- Work instruction: The response must consist of each line in the listing that has the word "computer" in it.

Source material: Begin

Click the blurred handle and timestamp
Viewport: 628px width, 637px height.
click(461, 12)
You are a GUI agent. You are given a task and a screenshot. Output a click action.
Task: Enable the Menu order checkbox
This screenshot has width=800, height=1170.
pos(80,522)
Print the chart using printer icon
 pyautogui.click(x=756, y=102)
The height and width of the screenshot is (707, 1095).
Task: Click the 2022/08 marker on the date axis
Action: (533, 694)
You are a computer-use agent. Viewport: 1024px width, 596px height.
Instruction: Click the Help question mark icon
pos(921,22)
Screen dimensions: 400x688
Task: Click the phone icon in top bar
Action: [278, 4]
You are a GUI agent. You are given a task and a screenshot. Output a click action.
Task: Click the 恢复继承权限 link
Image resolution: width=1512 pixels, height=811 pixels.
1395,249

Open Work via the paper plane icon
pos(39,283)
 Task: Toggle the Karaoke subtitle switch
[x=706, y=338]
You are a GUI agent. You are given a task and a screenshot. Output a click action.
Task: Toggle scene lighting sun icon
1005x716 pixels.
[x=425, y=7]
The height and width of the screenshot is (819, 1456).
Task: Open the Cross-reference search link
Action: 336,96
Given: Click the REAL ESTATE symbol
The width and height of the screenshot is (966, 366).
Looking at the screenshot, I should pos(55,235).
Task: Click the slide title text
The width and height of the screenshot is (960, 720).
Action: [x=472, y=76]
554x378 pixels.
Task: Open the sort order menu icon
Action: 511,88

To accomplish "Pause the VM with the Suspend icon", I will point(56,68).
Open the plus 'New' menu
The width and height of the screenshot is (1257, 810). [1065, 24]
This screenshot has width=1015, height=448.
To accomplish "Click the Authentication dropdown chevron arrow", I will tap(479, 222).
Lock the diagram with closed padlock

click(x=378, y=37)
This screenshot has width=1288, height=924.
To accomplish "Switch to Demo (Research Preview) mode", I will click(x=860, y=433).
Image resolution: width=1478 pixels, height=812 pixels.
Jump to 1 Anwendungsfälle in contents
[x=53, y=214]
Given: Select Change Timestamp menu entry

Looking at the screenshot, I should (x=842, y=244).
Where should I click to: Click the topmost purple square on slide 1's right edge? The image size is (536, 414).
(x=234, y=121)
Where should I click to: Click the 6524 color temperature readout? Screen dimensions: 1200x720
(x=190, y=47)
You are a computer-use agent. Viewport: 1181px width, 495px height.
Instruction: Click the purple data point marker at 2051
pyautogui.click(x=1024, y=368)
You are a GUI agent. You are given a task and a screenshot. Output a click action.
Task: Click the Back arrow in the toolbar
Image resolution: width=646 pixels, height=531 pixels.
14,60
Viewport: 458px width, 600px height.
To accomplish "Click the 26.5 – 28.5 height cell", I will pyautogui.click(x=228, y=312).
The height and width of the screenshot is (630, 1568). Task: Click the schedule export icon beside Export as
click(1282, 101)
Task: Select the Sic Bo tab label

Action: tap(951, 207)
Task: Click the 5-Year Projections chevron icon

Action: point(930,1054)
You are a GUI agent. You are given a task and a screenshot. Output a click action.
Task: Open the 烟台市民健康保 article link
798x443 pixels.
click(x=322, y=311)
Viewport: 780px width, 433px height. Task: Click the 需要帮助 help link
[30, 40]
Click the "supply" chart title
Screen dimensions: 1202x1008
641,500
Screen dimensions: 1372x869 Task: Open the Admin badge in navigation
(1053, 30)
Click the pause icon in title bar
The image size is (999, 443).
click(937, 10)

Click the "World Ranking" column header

Source material: End

- Answer section:
You are a computer-use agent. Viewport: 1024px width, 596px height.
You are a computer-use agent. Viewport: 1181px width, 495px height.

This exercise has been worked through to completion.